__Records for the task__:
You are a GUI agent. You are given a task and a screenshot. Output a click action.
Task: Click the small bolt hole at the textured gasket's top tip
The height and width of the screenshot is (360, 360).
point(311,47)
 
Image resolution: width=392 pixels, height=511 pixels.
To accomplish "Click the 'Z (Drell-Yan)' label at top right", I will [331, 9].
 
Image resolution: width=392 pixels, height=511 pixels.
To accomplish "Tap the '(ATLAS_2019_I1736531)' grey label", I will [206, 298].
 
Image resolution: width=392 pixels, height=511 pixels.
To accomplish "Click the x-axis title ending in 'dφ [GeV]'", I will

__Your goal__:
Reproduce the whole listing above, requests included, scaling every coordinate in the answers by 2.05 and rounding each result to a whole number, with halves rounded up.

__Task result__:
You are a GUI agent. You are given a task and a screenshot. Output a click action.
Task: Click the small bolt hole at the textured gasket's top tip
The height and width of the screenshot is (360, 360).
point(638,96)
 
Image resolution: width=392 pixels, height=511 pixels.
To accomplish "Click the 'Z (Drell-Yan)' label at top right", I will [679, 18].
 
Image resolution: width=392 pixels, height=511 pixels.
To accomplish "Tap the '(ATLAS_2019_I1736531)' grey label", I will [422, 611].
 
Image resolution: width=392 pixels, height=511 pixels.
To accomplish "Click the x-axis title ending in 'dφ [GeV]'", I will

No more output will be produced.